The 2007-09 Financial Crisis and its aftermath reduced inflation to undesirably low levels and raised unemployment to very high levels in many countries. With short-term interest rates at or near zero, conventional monetary policy was limited, and so central banks searched for new ways to stimulate their economies. One such measure was large central bank purchases of long-term bonds to lower long-term yields. Increases in central bank assets are a rough measure of these long-bond purchases. To compare such measures across countries, it makes sense to divide central bank asset holdings by gross domestic product (GDP). This essay compares international asset holdings as a percentage of GDP by major central banks and explains the reasons for the particularly large holdings of the Bank of Japan.
Figure 1 shows asset holdings since 2008 of the four major central banks: the Federal Reserve System (Fed), the Bank of England (BOE), the European Central Bank (ECB), and the Bank of Japan (BOJ). Relative to the size of its economy, the BOJ is currently the biggest asset holder among these central banks, holding assets worth about 101 percent of Japanese GDP.1 The ECB and the BOE currently hold assets valued at 40 percent and 27 percent of the annual output of their respective currency areas. The peak value of the Fed's assets as a percentage of GDP is only 25 percent, which is the smallest such statistic among the four major central banks, and the Fed's balance sheet as a percentage of GDP has been declining since 2014.
Figure 1 also shows that the BOJ and the Fed monetary policies have been moving in opposite directions since 2013-14. While the BOJ has been increasing its asset holdings, the Fed has been removing accommodation by allowing its balance sheet to slowly decline and by raising short-term interest rates. The decline in the Fed's balance sheet as a percentage of GDP followed the end of quantitative easing (QE3) in 2014. The FOMC chose to end new purchases in that program in the wake of a string of positive economic reports and nonfarm payroll gains in 2013-14. Figure 1 depicts the post-2014 decline in the Fed's balance sheet as a percentage of GDP. The prolonged divergence in policy direction underscores differences in economic conditions in the two countries.
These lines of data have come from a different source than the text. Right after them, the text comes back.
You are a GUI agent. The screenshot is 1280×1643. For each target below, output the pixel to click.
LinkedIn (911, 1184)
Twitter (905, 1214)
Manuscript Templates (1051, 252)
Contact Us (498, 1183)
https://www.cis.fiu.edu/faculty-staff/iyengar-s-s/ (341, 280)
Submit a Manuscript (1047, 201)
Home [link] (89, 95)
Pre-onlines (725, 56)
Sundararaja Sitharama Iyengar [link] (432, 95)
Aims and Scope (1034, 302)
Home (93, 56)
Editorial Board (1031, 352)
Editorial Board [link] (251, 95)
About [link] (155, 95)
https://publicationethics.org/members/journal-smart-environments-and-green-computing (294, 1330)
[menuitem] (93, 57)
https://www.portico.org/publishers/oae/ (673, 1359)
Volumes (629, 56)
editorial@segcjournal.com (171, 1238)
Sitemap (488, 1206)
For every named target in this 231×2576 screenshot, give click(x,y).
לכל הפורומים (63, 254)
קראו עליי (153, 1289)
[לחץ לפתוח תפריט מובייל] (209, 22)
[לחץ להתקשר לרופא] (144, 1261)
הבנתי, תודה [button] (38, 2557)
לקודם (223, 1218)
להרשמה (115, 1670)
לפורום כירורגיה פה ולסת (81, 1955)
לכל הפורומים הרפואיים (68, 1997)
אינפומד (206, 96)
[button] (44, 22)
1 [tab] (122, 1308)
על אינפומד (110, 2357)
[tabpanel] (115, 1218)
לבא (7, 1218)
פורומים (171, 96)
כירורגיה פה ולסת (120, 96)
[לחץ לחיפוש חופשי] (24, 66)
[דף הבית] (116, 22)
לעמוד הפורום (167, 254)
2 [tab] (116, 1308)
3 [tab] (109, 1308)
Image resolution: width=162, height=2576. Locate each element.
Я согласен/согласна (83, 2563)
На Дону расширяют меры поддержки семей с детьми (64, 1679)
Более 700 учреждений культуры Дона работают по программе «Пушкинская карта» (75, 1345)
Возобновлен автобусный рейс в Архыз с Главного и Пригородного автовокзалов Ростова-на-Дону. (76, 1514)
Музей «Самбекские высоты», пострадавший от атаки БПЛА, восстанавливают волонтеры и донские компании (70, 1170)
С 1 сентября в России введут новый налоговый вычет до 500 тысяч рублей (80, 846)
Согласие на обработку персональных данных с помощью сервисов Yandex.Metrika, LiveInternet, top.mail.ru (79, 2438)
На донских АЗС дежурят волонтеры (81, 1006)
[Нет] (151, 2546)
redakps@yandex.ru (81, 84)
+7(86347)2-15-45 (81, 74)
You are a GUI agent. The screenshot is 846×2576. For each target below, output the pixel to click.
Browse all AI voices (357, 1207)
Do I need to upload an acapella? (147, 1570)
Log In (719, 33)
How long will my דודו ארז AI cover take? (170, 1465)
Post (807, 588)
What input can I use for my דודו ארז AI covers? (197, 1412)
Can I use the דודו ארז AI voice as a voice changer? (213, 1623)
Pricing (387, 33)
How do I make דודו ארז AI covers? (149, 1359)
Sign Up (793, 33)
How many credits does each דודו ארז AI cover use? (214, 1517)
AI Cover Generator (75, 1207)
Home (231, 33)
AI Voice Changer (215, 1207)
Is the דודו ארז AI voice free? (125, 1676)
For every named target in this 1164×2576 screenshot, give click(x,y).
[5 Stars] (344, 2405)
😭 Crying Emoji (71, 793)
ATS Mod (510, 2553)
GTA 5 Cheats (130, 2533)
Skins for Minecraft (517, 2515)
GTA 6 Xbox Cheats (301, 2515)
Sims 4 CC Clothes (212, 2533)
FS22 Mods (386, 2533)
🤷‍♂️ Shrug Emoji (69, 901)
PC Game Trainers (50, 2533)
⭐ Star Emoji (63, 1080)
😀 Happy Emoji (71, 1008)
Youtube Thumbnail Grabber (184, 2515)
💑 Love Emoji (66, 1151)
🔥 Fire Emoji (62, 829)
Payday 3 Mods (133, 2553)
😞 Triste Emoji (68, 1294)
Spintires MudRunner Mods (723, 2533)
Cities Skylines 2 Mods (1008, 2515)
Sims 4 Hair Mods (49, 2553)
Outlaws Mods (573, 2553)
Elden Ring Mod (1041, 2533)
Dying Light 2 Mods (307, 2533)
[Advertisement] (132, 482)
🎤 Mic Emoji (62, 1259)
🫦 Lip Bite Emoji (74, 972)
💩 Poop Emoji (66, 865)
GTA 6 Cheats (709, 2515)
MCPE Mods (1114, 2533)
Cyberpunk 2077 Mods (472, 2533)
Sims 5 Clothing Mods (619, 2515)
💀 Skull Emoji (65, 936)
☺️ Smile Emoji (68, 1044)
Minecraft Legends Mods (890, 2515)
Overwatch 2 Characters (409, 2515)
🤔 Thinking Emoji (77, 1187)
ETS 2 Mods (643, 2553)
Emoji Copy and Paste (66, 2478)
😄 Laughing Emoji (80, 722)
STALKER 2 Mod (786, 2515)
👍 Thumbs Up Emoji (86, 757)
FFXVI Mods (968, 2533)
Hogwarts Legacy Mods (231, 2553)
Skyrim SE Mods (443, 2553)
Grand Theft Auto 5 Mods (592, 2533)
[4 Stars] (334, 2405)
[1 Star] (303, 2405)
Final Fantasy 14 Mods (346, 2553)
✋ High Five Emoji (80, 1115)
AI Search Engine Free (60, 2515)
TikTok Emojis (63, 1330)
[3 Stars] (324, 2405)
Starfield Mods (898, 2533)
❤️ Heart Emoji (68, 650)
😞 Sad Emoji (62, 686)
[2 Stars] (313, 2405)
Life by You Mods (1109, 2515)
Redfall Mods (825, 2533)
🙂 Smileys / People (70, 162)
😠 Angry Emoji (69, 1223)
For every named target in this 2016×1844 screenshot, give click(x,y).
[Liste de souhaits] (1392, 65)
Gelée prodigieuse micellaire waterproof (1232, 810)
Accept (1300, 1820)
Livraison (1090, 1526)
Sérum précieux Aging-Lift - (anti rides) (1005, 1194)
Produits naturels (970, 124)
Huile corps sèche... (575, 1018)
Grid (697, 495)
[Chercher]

Such separation is a bit unusual for major central banks, which often face similar problems and react to those problems in a similar fashion.
In contrast to the Fed's reduction of accommodation in 2013-14, BOJ asset accumulation accelerated in 2013, following the election of Shinzo Abe as Prime Minister. On January 22, 2013, the government and BOJ jointly issued a statement that the BOJ would commence new asset purchases and double its inflation target from 1 to 2 percent to bolster inflation expectations. In January 2016, the BOJ supplemented these measures with a system of negative deposit rates on certain reserves held with the central bank. More radically, on September 21, 2016, the BOJ announced that it would begin to simultaneously target the uncollateralized overnight rate and the 10-year yield with a policy termed "Quantitative and Qualitative Easing with Yield Curve Control." The practice of targeting long yields was unprecedented in the recent history of major central banks.2 Figure 2 shows that the BOJ has been broadly successful in this endeavor, keeping overnight rates between 0 and –0.1 percent and 10-year Japanese government bond yields between –0.1 and 0.1 percent.
To control yields in this fashion, the BOJ purchased almost twice the net issuance of Japanese government bonds in 2017 and now owns 43 percent of the outstanding bonds. By purchasing large fractions of both the flow and stock of the bonds, the BOJ has effectively controlled long yields. The BOJ assets in Figure 1 reflect the accumulation of the bonds. These measures have not, however, successfully returned Japan's inflation rate to its 2 percent target. Instead, Figure 3 shows that Japanese inflation remains near zero. Many observers blame long entrenched expectations of static prices for this outcome.